_Page excerpt_:
- - - - - - -

Monday, March 9th, 2009

We all know that the Internet is not an adequate replacement for the real experience of visiting the art museum. However, sometimes it’s just not possible to make the trip. Thankfully there are many resources on museum websites that provide ways of seeing into a museum, as well as offer many art-based activities and games for children. It’s also a great way to prepare your children for a visit to the art museum.

First, check out web resources for your local art museums. Then, check the website of any art museums you know of and see what they have to offer. When searching art museum websites, keep in mind that they sometimes hide these fun things under a tab called “Education” or “Programs.” It may take some searching but it will be worth it once you find the activity. Here are a few of my favorite sites but a word of warning for the adults – you may find yourself crowding the computer to do these yourself!

The Museum of Modern Art in New York City has a variety of online activities for adults, teens, and young children. If modern art puzzles or delights you, this is the place to go.

TATE Online is a delightful website of fun activities with a Brit sense of humor. In the games section I enjoyed the street art activity. Find your favorite!

The National Gallery of Art in Washington, D.C. has The Art Zone: Interactive Art You Can Make Online. The Photo Op activity introduces the basics of digital photography and how to manipulate images in a variety of ways. If you don’t already have it, the site will ask you to download the Adobe Shockwave Player. It takes a few minutes but it’s worth it.

- - - - - - -

_Data supplied_:
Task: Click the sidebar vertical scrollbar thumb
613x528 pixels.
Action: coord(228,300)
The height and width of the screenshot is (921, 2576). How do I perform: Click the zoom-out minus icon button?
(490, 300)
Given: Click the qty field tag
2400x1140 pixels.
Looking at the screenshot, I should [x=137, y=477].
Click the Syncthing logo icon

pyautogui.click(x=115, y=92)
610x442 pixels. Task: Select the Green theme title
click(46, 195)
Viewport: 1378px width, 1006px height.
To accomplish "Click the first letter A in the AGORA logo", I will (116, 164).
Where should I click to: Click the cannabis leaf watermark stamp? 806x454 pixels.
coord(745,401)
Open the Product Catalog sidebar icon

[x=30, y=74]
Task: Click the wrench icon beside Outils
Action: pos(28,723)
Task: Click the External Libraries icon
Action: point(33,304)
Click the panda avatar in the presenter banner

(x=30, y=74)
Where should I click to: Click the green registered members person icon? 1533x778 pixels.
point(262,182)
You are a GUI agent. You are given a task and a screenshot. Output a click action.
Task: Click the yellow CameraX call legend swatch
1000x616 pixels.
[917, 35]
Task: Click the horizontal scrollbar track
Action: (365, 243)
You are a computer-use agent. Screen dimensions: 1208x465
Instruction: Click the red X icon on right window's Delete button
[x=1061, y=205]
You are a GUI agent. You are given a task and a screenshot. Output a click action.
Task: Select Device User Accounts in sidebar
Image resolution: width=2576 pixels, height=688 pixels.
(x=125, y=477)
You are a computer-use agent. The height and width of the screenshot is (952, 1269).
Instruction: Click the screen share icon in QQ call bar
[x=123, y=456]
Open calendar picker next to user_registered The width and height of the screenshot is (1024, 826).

- - - - - - -

_What the exercise asks_:
Please answer these questions using the post on art museum websites:
(a) Under which tabs do art museum websites sometimes hide their fun activities?
(b) Which activity in the games section of TATE Online did the writer enjoy?
(c) What does the National Gallery of Art site ask you to download if you don't already have it?

_Answer to this problem_:
(a) "Education" or "Programs"
(b) The street art activity
(c) The Adobe Shockwave Player